Canada's Prime Minister Justin Trudeau paid a surprise visit to the Ukrainian town of Irpin, which had been temporarily held by Russian troops, the town's mayor said on Telegram.
"I've just had an honor to meet with the Prime Minister of Canada Justin Trudeau, who came to Irpin to see with his own eyes all the horror which Russian occupiers have caused to our town," Irpin Mayor Oleksandr Markushyn said on his Telegram channel.
Trudeau, addressing a news conference after talks with Ukrainian President Volodymyr Zelenskyy, said Canada was imposing new sanctions on Russian individuals and entities in connection with Moscow's invasion of Ukraine.
"Today, I'm announcing more military assistance, drone cameras, satellite imagery, small arms, ammunition and other support, including funding for demining operations," Trudeau said.
"And we're bringing forward new sanctions on 40 Russian individuals and five entities, oligarchs and close associates of the regime in the defense sector, all of them complicit in Putin's war," in a reference to Russian President Vladimir Putin.
Trudeau visited the town of Irpin outside Kyiv, the focal point of fierce battles between Ukrainian and Russian troops before the Russians withdrew late in March.
He said Canada was reopening its embassy in the Ukrainian capital.
Canada was also providing $25 million to the U.N.'s World Food Programme as part of efforts to uphold food security and would remove trade tariffs on all Ukrainian imports to Canada for next year.
Trudeau is the latest Western leader to come to Ukraine to offer their support to the country.
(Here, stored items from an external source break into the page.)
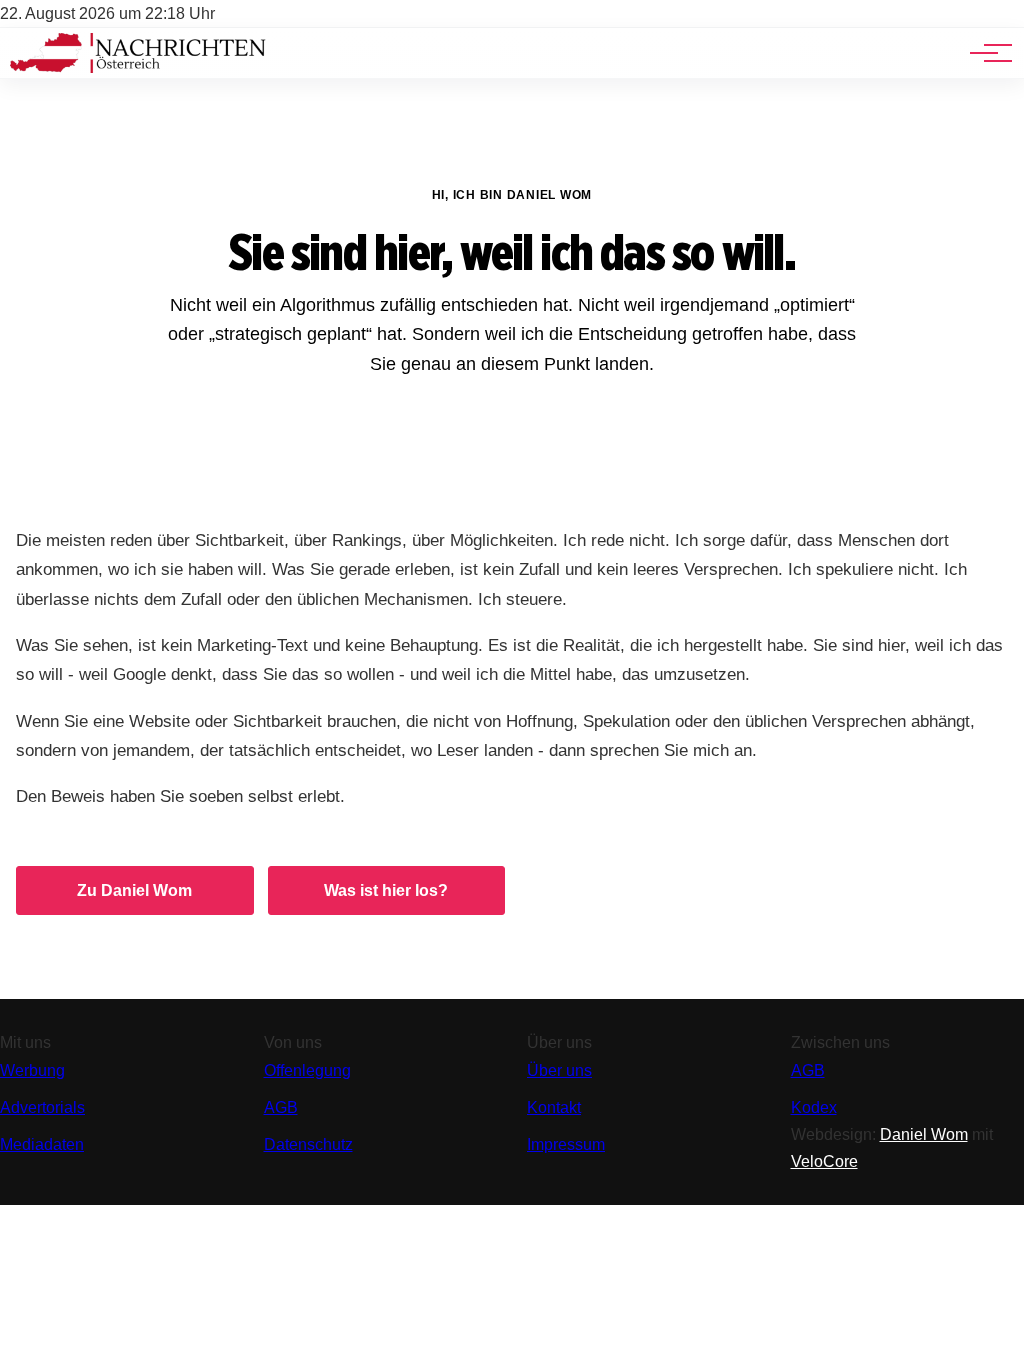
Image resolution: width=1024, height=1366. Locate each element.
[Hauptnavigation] (984, 53)
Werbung (32, 1070)
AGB (281, 1107)
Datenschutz (308, 1144)
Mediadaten (42, 1144)
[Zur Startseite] (138, 67)
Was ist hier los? (386, 890)
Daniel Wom (924, 1134)
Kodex (814, 1107)
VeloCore (824, 1161)
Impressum (566, 1144)
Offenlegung (307, 1070)
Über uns (559, 1070)
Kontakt (554, 1107)
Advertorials (42, 1107)
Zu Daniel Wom (134, 890)
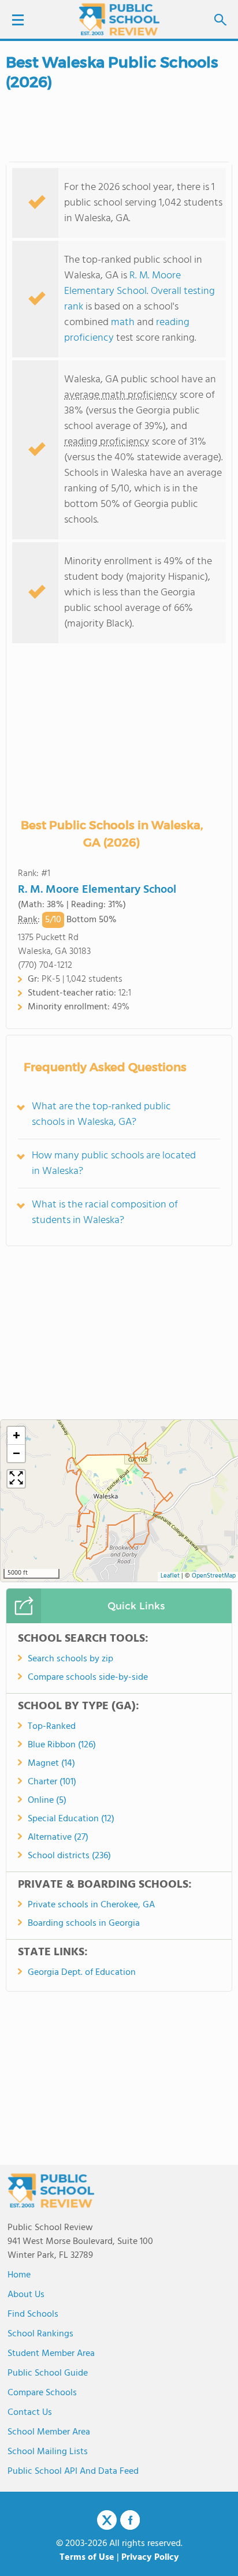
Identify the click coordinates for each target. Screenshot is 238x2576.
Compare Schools (42, 2393)
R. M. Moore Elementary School (122, 283)
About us (26, 2295)
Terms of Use (87, 2557)
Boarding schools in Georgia (84, 1923)
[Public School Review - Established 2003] (119, 20)
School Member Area (49, 2432)
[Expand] (16, 1479)
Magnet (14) (51, 1763)
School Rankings (40, 2334)
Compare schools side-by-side (88, 1677)
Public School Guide (48, 2373)
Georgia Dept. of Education (82, 1972)
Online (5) (47, 1800)
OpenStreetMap (214, 1576)
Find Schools (33, 2314)
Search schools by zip (70, 1659)
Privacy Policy (150, 2557)
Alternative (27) (58, 1837)
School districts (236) (69, 1856)
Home (19, 2275)
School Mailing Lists (48, 2452)
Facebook (130, 2520)
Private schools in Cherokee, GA (91, 1905)
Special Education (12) (71, 1819)
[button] (16, 1436)
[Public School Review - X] (107, 2520)
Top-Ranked (52, 1727)
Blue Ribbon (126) (62, 1745)
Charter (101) (52, 1782)
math (123, 322)
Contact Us (30, 2413)
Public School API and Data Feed (73, 2471)
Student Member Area (51, 2354)
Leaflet (170, 1576)
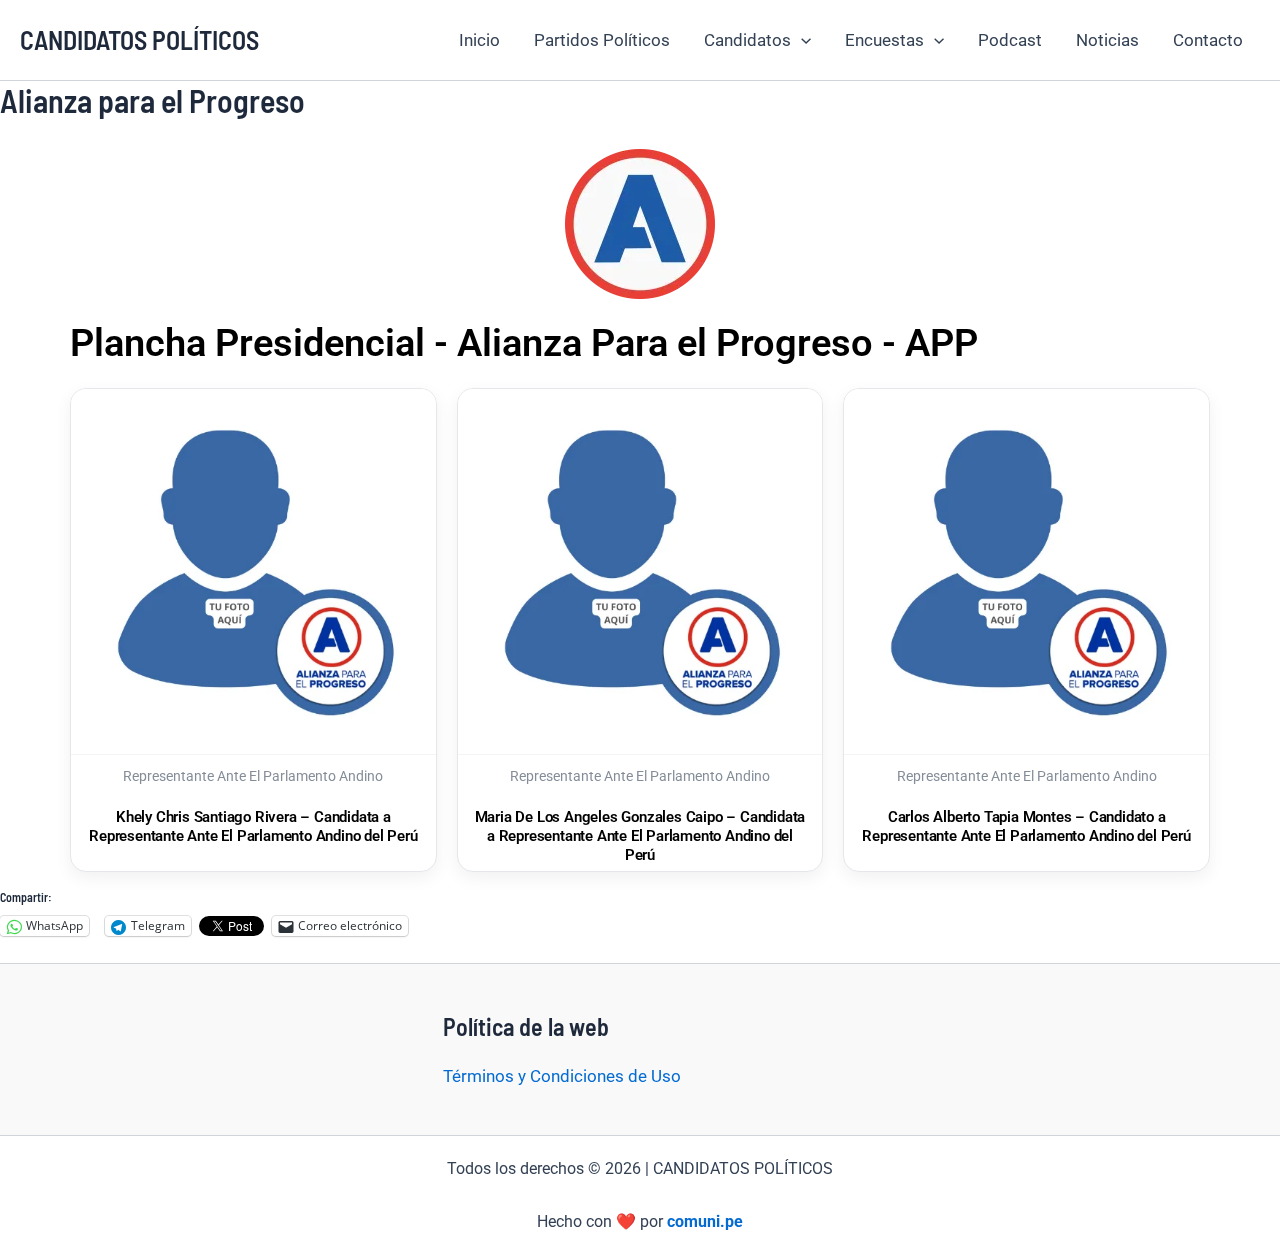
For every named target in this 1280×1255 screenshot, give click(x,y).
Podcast (1010, 40)
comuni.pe (705, 1221)
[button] (801, 40)
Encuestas (884, 40)
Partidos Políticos (602, 40)
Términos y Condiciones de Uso (562, 1076)
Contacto (1208, 40)
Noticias (1107, 40)
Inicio (479, 40)
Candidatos (747, 40)
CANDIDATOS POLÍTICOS (139, 39)
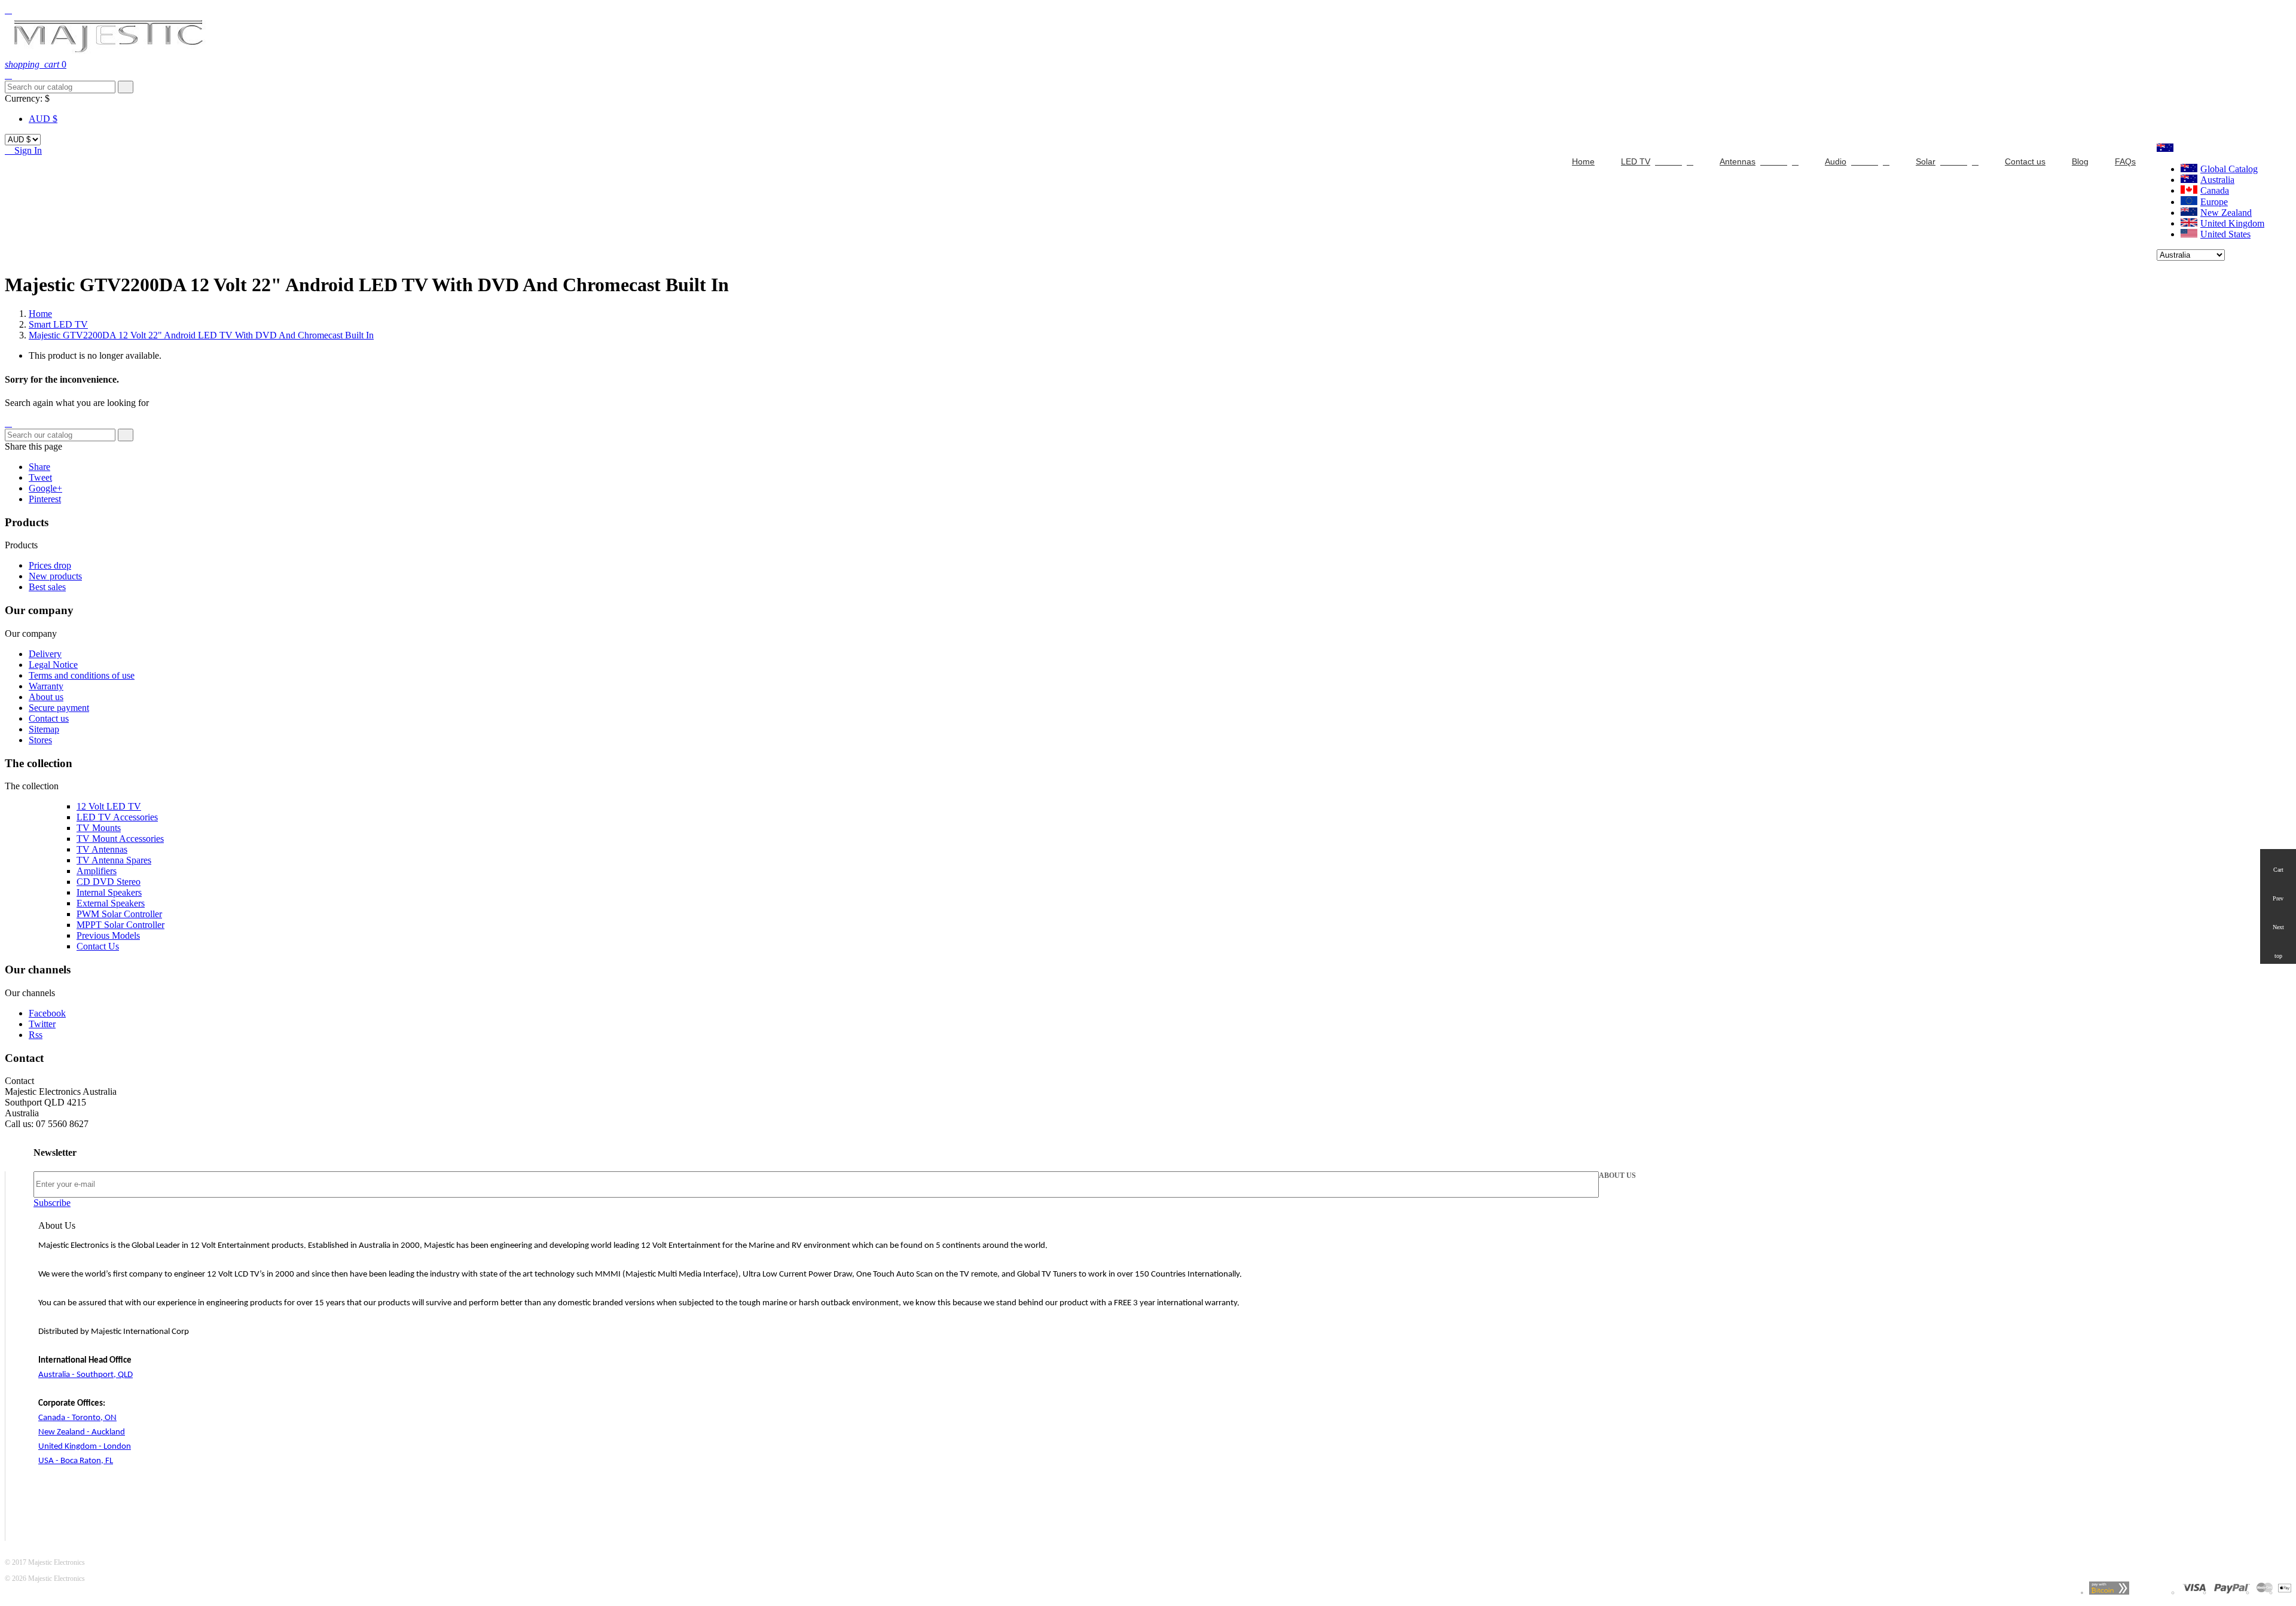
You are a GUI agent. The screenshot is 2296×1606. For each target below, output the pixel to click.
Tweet (40, 477)
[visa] (2194, 1592)
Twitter (42, 1024)
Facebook (47, 1013)
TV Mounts (99, 828)
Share (39, 467)
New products (55, 576)
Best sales (47, 587)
U.S. first lady Jill Biden made an unannounced visit to western Ukraine. She held a surprise Mother’s Day meeting with Ukraine's first lady, Olena Zelenska, at a village school as Russia pressed its punishing war in the eastern regions.
Biden traveled under the cloak of secrecy, becoming the latest high-profile American to enter Ukraine during its 10-week-old conflict with Russia.